Start of Data listing

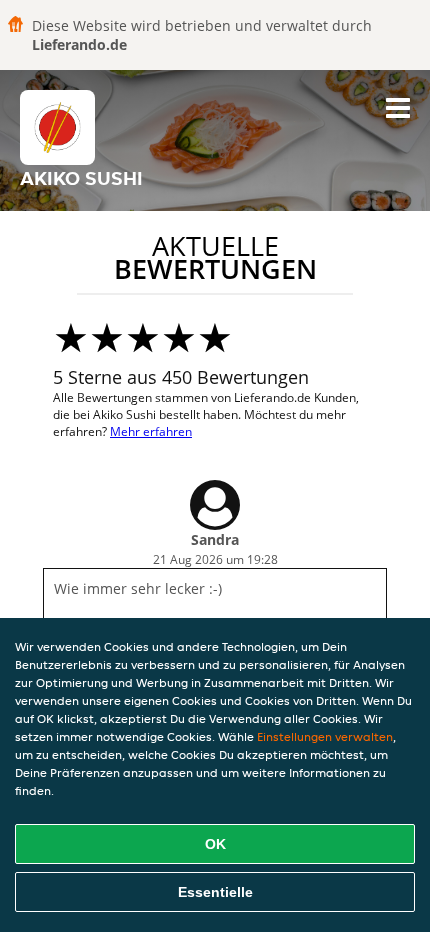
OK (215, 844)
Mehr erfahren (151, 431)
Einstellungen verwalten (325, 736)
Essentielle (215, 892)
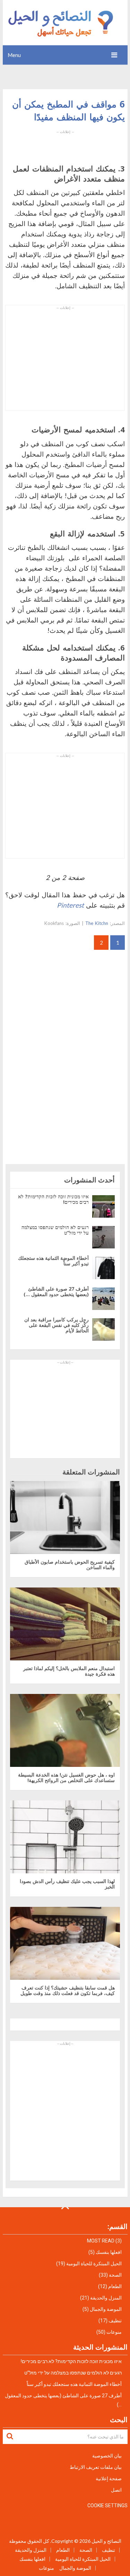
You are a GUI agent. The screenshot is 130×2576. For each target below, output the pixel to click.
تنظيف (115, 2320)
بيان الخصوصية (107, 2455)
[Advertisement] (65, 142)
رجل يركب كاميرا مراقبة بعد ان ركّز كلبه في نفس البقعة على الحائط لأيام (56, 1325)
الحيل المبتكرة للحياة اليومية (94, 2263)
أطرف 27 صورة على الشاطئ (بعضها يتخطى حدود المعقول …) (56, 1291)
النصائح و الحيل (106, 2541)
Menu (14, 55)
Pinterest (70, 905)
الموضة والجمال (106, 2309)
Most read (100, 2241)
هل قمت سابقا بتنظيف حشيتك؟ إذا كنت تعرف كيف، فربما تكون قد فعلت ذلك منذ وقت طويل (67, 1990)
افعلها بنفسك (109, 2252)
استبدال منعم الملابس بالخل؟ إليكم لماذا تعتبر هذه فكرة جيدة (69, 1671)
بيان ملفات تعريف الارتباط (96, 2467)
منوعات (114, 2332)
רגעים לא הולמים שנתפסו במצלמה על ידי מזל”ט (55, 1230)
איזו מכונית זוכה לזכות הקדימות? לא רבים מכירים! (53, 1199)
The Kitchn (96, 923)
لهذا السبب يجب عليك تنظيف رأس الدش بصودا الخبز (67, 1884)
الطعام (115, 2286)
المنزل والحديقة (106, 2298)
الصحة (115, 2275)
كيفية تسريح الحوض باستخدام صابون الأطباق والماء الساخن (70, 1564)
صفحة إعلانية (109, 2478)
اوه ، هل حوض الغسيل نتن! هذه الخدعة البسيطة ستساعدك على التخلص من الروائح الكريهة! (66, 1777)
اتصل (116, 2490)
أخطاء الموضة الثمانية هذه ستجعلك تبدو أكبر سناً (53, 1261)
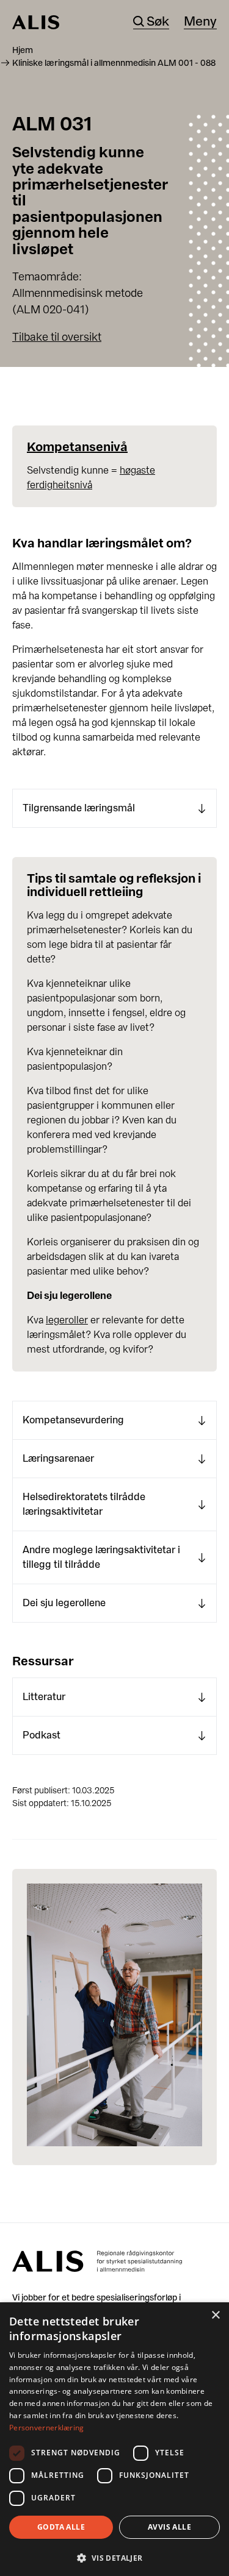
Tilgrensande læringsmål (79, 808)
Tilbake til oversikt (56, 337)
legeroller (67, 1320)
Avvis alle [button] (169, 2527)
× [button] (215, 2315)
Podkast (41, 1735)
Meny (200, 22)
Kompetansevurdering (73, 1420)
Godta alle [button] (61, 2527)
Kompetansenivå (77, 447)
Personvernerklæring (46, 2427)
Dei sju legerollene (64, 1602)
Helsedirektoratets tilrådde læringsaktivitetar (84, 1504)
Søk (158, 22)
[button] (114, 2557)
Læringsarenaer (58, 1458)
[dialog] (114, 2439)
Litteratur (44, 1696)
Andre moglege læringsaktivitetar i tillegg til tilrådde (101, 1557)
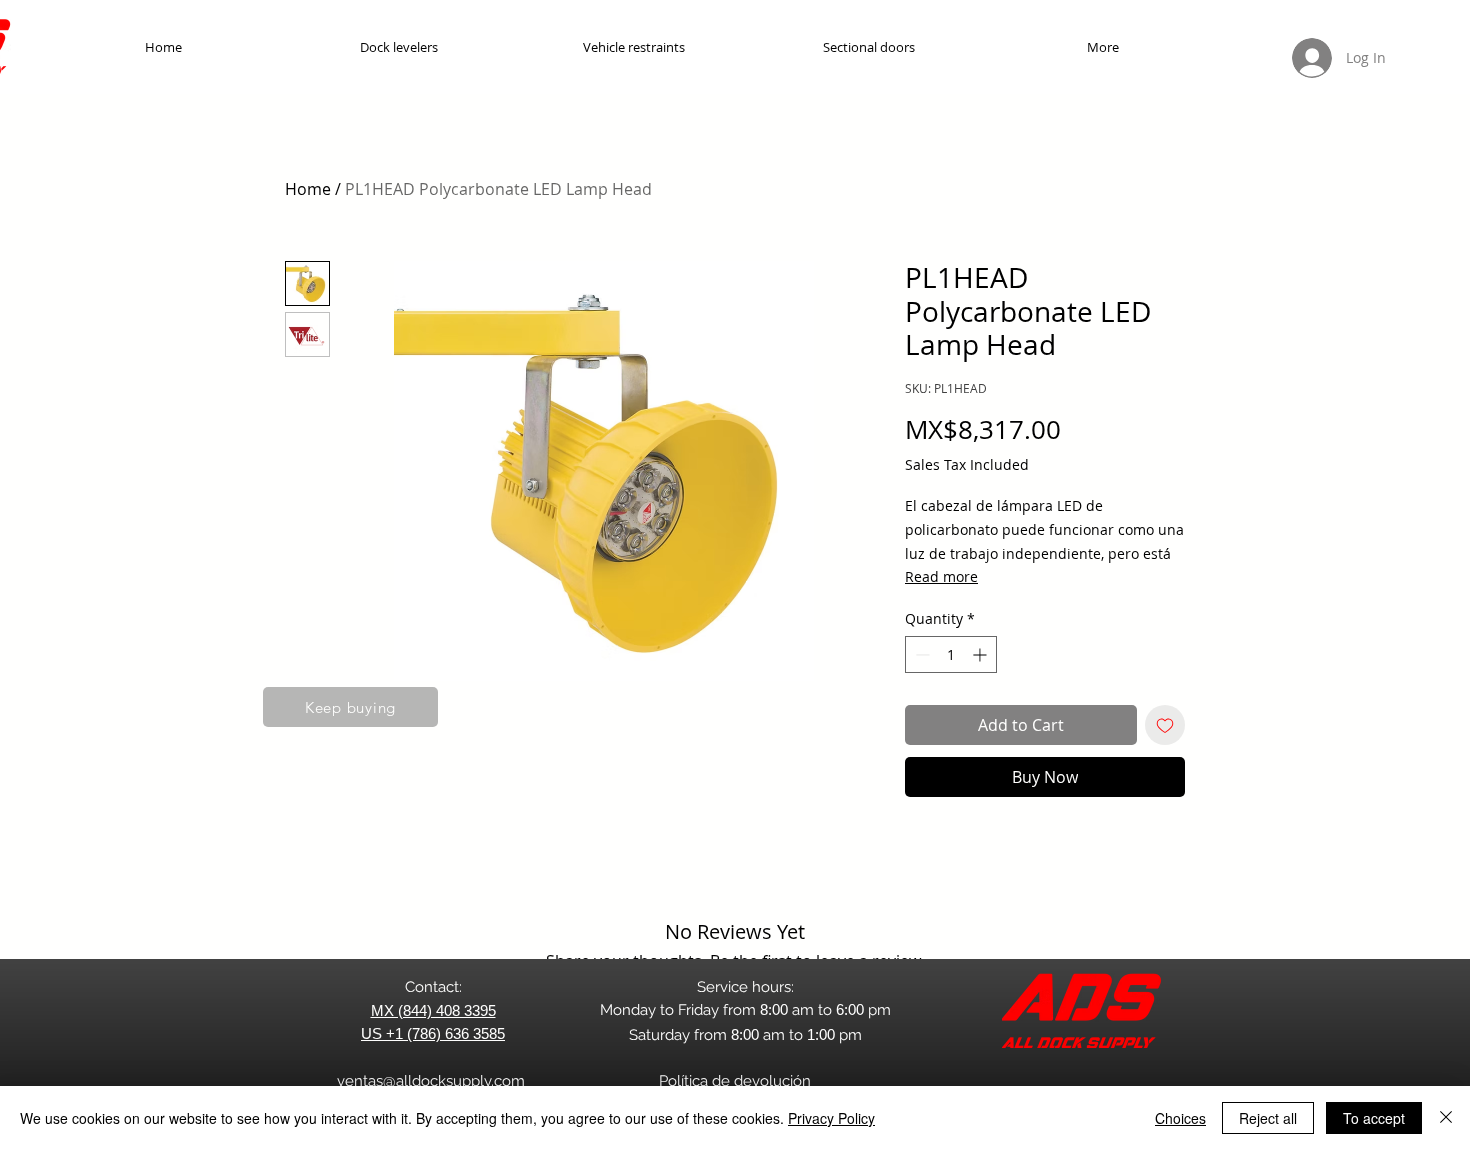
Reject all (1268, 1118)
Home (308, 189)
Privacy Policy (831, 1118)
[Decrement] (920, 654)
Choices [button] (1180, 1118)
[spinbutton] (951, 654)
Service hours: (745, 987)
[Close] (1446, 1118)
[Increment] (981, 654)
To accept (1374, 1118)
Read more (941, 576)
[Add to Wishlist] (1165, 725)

End of Data listing

## Work order
Out of the records above, set down only the lines from the one that contains "Most read (100, 2241)" through the one that contains "[button] (114, 2557)", unchanged and without the pictures.

## Reply
Most read (100, 2241)
هل قمت سابقا بتنظيف حشيتك؟ إذا كنت تعرف كيف، فربما تكون قد فعلت ذلك منذ وقت طويل (67, 1990)
افعلها بنفسك (109, 2252)
استبدال منعم الملابس بالخل؟ إليكم لماذا تعتبر هذه فكرة جيدة (69, 1671)
بيان ملفات تعريف الارتباط (96, 2467)
منوعات (114, 2332)
רגעים לא הולמים שנתפסו במצלמה על ידי מזל”ט (55, 1230)
איזו מכונית זוכה לזכות הקדימות? לא רבים מכירים! (53, 1199)
The Kitchn (96, 923)
لهذا السبب يجب عليك تنظيف رأس الدش بصودا الخبز (67, 1884)
الطعام (115, 2286)
المنزل والحديقة (106, 2298)
الصحة (115, 2275)
كيفية تسريح الحوض باستخدام صابون الأطباق والماء الساخن (70, 1564)
صفحة إعلانية (109, 2478)
اوه ، هل حوض الغسيل نتن! هذه الخدعة البسيطة ستساعدك على التخلص من الروائح الكريهة! (66, 1777)
اتصل (116, 2490)
أخطاء الموضة الثمانية هذه ستجعلك تبدو أكبر سناً (53, 1261)
Tilgrensande læringsmål (79, 808)
Tilbake til oversikt (56, 337)
legeroller (67, 1320)
Avvis alle [button] (169, 2527)
× [button] (215, 2315)
Podkast (41, 1735)
Meny (200, 22)
Kompetansevurdering (73, 1420)
Godta alle [button] (61, 2527)
Kompetansenivå (77, 447)
Personvernerklæring (46, 2427)
Dei sju legerollene (64, 1602)
Helsedirektoratets tilrådde læringsaktivitetar (84, 1504)
Søk (158, 22)
[button] (114, 2557)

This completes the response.